課題: 以下の資料のうち、「The height and width of the screenshot is (618, 1289).」を含む行から始めて「tap(475, 151)」を含む行までを、両端の行も含めて一字一句変えずに書き写せ。

資料:
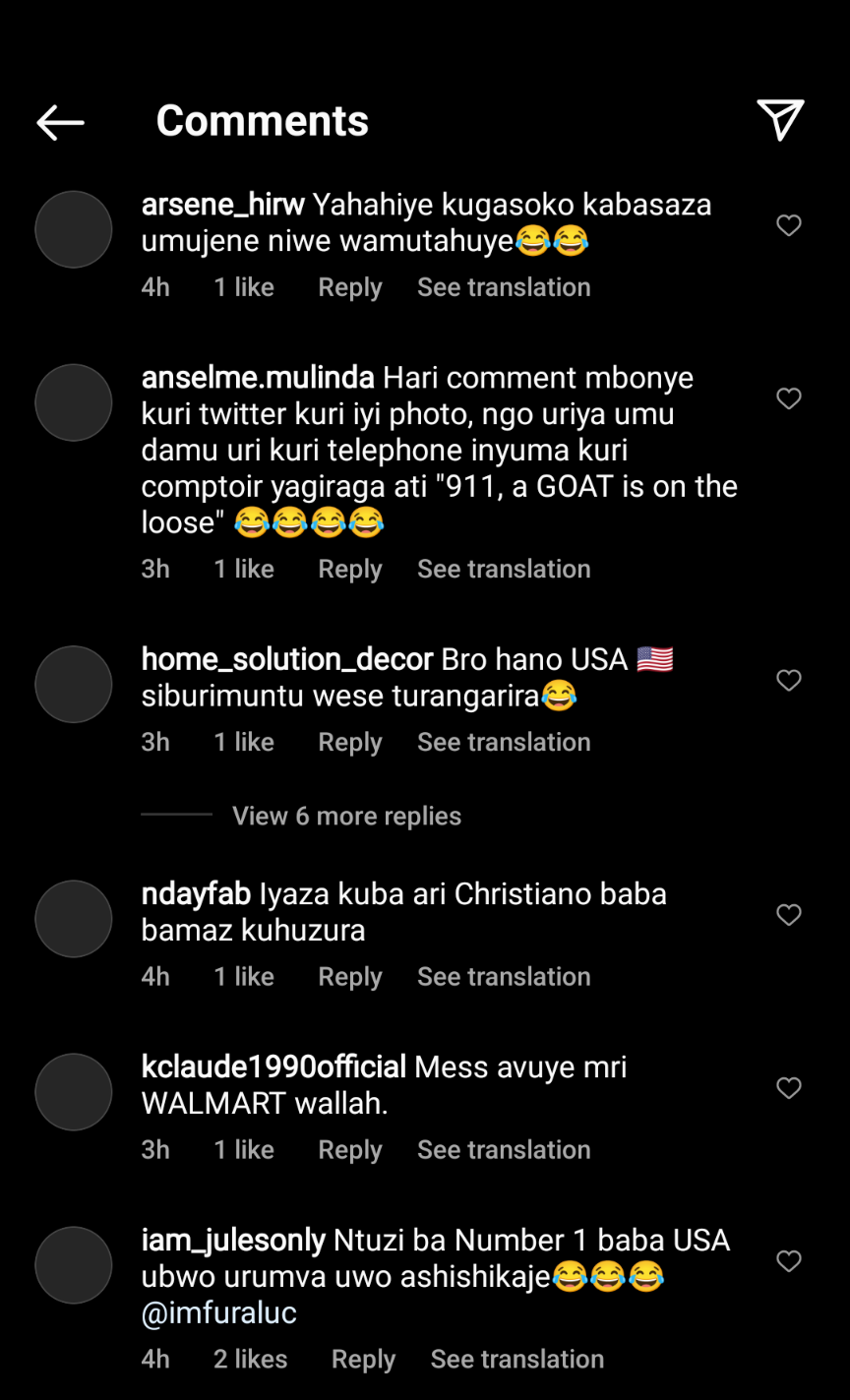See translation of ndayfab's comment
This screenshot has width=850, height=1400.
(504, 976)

---

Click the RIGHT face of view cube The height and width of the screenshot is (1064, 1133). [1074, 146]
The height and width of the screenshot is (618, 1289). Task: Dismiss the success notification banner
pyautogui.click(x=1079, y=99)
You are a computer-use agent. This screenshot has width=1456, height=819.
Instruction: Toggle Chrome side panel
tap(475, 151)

...

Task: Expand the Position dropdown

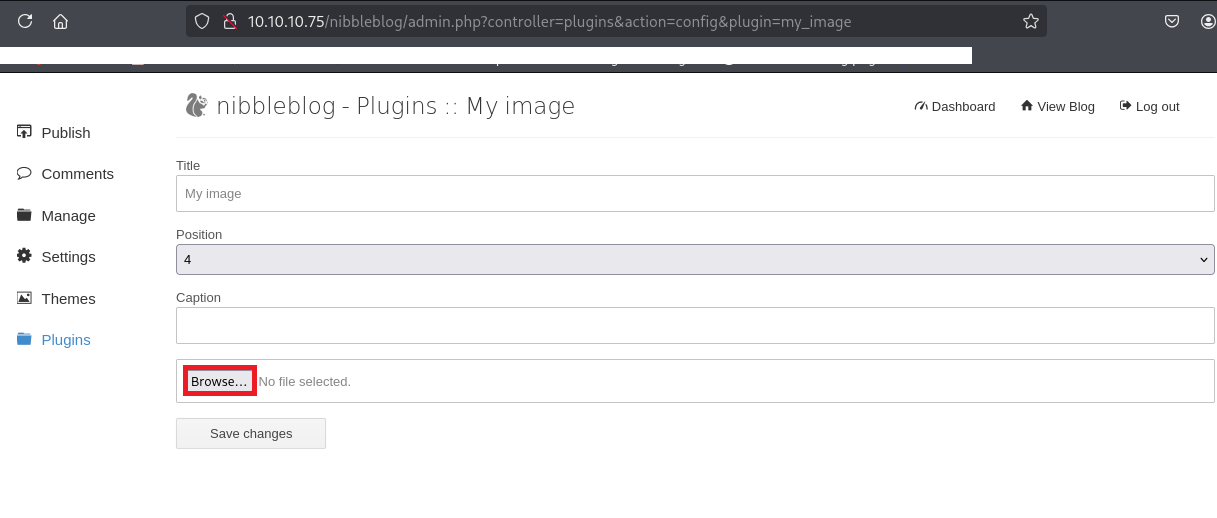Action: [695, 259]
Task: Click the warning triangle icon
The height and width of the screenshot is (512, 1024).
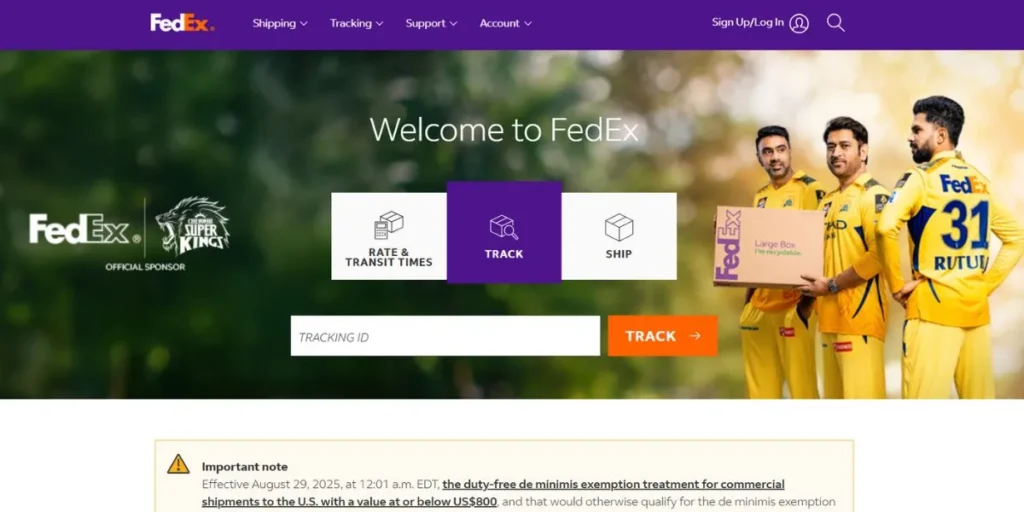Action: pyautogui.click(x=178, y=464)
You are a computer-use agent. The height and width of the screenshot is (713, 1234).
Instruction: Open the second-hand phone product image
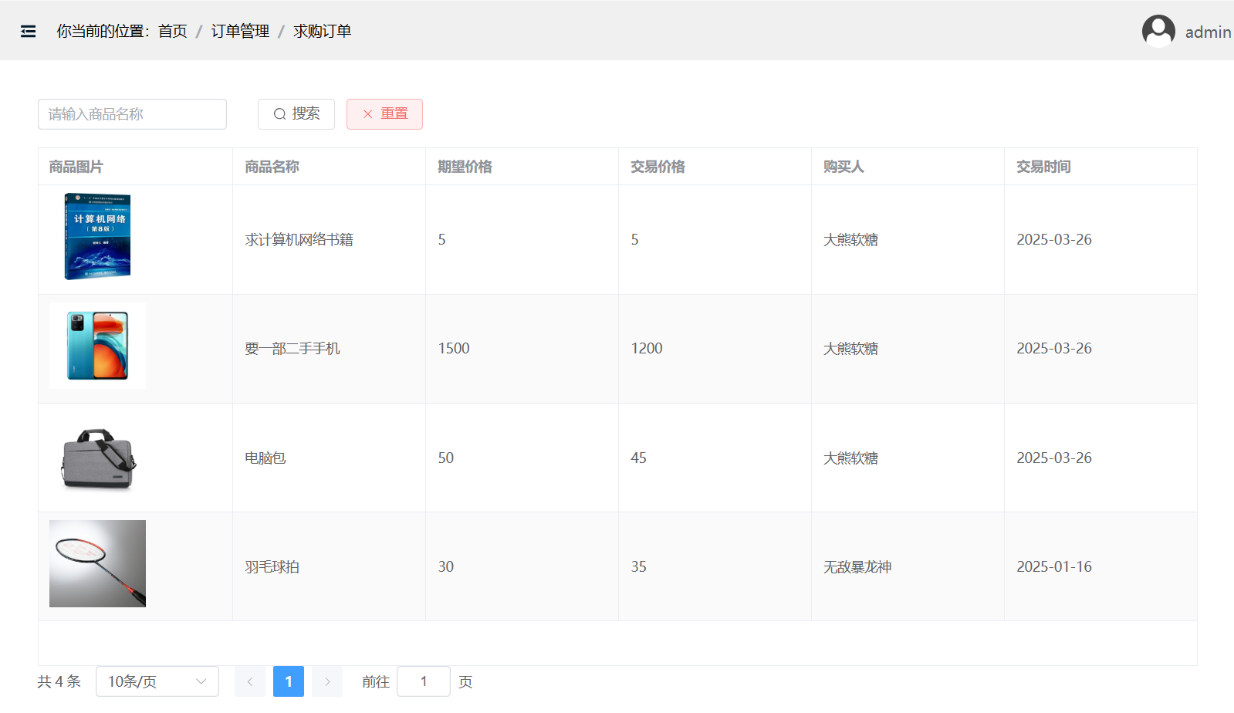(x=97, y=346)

結果:
The height and width of the screenshot is (618, 1289). Task: Dismiss the success notification banner
pyautogui.click(x=1079, y=99)
You are a computer-use agent. This screenshot has width=1456, height=819.
Instruction: Toggle Chrome side panel
tap(475, 151)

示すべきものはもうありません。